Math behind Linear Regression

Suppose you have data with $n$ features that you use to predict a real valued outcome. Suppose that you also have $m \geq n$ data points. Data point $d_i$ will have feature values $(a_{1i}, a_{2i}, \dots, a_{ni})$ and outcome $b_i.$ To approximate the data points with a linear function, you need values $x_1, x_2, \dots, x_n$ such that $$\begin{align} & a_{11}x_1 + a_{12}x_2 + \dots + a_{1n}x_n = b_1 \\ & a_{21}x_1 + a_{22}x_2 + \dots + a_{2n}x_n = b_2 \\ & \vdots \\ & a_{m1}x_1 + a_{m2}x_2 + \dots + a_{mn}x_n = b_m \\ \end{align}$$ Once you have found $x_1, x_2, \dots, x_n,$ given a data point $d = (c_1, c_2, \dots, c_n),$ you can predict the outcome is $$c_1x_1 + c_2x_2 + \dots + c_nx_n$$ Rewriting the formula for the known data in matrix notation, we want to solve for $x_1, x_2, \dots, x_n$ in the formula $$\begin{bmatrix} a_{11} & a_{12} & \dots & a_{1n} \\ a_{21} & a_{22} & \dots & a_{2n} \\ \vdots & & & \\ a_{m1} & a_{m2} & \dots & a_{mn} \\ \end{bmatrix} \begin{bmatrix} x_1 \\ x_2 \\ \vdots \\ x_n \end{bmatrix} = \begin{bmatrix} b_1 \\ b_2 \\ \vdots \\ b_m \end{bmatrix}$$ Writing the $(a_{ij})$ matrix as $A,$ the $(x_i)$ vector as $\overrightarrow{x},$ and the $(b_i)$ vector as $\overrightarrow{b},$ we can write this as $$A\overrightarrow{x}=\overrightarrow{b}$$ Since $m \geq n$ there will be $0$ or $1$ solutions. Most likely there will be $0$ solutions if $m > n.$

In the case that there is $1$ solution $\overrightarrow{x},$ that is the solution you should use to estimate outcomes.

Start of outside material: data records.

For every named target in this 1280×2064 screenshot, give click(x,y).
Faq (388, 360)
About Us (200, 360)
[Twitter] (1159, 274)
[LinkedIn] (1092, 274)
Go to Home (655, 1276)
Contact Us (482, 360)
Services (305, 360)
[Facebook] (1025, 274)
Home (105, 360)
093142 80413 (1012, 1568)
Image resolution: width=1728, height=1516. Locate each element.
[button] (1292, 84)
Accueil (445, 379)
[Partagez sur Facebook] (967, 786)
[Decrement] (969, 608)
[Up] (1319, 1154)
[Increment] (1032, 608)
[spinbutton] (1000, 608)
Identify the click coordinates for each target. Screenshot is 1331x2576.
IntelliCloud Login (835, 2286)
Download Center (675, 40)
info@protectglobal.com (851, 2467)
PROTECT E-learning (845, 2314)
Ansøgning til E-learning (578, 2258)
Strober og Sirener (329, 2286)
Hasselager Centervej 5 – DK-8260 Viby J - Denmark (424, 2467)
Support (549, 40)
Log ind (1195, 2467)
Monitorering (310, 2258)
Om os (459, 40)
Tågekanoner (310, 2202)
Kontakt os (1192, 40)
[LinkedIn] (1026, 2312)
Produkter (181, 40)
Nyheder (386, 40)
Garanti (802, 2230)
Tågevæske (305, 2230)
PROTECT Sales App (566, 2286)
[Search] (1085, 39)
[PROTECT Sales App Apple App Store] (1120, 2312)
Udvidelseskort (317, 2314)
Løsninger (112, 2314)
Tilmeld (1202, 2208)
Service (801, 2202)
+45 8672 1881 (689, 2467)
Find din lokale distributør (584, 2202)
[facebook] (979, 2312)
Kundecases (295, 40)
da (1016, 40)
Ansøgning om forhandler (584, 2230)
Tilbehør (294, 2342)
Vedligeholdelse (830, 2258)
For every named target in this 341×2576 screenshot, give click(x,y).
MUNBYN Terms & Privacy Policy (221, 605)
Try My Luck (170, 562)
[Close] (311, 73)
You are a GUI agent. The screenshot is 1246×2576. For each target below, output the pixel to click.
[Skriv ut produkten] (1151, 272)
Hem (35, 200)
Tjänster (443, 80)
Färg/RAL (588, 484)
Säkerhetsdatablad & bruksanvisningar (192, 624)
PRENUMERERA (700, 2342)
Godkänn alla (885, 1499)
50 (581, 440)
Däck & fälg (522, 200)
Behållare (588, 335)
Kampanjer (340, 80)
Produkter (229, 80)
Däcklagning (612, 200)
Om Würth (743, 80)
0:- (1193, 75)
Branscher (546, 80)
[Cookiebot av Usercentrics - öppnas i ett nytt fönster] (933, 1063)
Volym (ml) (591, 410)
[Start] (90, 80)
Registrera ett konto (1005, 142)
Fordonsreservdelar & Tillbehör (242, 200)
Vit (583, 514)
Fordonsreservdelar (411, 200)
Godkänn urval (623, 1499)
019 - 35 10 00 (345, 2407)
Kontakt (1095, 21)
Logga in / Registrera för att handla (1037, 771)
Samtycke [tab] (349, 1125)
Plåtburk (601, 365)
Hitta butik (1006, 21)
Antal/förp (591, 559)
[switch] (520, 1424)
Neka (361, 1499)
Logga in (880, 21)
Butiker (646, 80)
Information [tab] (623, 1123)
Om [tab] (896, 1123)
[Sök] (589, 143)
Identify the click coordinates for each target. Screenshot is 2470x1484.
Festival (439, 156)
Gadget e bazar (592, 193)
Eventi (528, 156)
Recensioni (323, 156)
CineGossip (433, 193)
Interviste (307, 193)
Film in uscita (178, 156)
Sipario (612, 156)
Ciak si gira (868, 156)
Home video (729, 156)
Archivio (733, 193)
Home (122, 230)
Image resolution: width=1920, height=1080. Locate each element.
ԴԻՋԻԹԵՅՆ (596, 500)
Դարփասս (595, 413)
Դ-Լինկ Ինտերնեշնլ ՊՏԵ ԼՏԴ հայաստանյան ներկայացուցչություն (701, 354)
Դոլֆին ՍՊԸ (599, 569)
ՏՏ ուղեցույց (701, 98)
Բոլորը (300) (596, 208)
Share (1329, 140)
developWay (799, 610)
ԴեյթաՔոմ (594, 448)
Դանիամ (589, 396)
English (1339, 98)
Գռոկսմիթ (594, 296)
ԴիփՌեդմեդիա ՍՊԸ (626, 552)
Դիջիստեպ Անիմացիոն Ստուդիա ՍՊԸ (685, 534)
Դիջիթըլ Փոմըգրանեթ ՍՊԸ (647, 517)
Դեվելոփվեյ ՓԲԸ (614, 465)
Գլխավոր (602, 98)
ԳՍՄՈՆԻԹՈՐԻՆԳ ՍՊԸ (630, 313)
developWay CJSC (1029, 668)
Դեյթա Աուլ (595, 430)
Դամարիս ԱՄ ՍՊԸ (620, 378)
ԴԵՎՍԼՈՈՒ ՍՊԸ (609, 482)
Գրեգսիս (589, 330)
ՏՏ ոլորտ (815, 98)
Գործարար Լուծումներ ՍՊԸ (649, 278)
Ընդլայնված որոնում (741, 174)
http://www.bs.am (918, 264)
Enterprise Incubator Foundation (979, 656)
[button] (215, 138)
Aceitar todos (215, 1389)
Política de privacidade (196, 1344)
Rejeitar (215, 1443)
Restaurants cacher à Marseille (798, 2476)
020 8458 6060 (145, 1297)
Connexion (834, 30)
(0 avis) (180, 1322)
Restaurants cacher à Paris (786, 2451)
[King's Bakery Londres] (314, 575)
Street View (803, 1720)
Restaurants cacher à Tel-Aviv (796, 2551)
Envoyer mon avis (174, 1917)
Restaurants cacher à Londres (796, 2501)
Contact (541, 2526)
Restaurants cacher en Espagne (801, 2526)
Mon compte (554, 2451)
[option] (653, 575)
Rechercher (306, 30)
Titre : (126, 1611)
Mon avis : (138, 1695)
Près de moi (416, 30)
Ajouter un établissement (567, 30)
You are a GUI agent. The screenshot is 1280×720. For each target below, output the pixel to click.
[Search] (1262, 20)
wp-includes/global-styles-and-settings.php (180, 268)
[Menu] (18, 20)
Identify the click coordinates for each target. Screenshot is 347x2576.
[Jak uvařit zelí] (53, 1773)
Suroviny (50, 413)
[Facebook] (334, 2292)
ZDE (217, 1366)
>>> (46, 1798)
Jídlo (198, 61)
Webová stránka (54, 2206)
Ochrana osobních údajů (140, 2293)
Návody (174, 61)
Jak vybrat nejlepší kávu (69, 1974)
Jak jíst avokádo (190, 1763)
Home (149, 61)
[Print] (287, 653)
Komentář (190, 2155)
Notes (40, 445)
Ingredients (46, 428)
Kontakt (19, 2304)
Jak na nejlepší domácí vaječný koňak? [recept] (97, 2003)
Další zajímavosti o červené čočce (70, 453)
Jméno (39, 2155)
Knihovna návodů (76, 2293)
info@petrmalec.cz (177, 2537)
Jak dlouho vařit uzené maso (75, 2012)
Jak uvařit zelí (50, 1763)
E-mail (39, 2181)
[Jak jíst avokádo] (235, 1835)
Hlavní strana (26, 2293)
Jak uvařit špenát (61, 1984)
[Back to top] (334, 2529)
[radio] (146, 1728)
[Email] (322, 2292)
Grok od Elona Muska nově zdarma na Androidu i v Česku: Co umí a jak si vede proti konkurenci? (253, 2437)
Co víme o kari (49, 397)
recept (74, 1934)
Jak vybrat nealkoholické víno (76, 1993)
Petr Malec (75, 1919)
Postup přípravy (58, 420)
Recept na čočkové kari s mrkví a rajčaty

In the case that there are $0$ solutions, the linear regression algorithm says you should use the vector $\hat{x}$ which minimizes the square error. In this case, given a solution $\overrightarrow{x},$ the error term for the $i$th data point is $e_i(\overrightarrow{x})$ defined by $$e_i(\overrightarrow{x}) = (a_{i1}x_1 + a_{i2}x_2 + \dots + a_{in}x_n) - b_i$$ and the squared error of the vector $\overline{x} = (x_1, x_2, \dots, x_n)$ is the sum of the squared errors for each data point: $$e_1(\overrightarrow{x})^2 + e_2(\overrightarrow{x})^2 + \dots + e_m(\overrightarrow{x})^2$$ Since the squared error is positive quadratic there is exactly one minimum, $\hat{x}.$ It is known from linear algebra that this minimum is $$\hat{x} = (A^\intercal A)^{-1} A^\intercal \overrightarrow{b}$$

2D Case

In the case that you have one input and one output, you are trying to find the line of best fit. You need $m > 1,$ or $m \geq 2$ data points. Data point $d_i$ will have feature value $(a_i$ and output $b_i.$

The slope-intercept form of the equation of a line is $$y = mx + b$$ To match the notation used above, we will replace $m$ by $x_1$ and $b$ by $x_2.$ So, to find an outcome that best fits the data, we need to find a slope $x_1$ and a $y$-intercept $x_2.$ To incorporate the constant into the equation, we can add a constant feature that has no effect on the outcome. This feature will always have input $1.$ So, data point $d_i$ will have features $(a_i, 1)$ and outputs $b_i.$ (You can use this trick to incorporate a constant in any number of dimensions.\)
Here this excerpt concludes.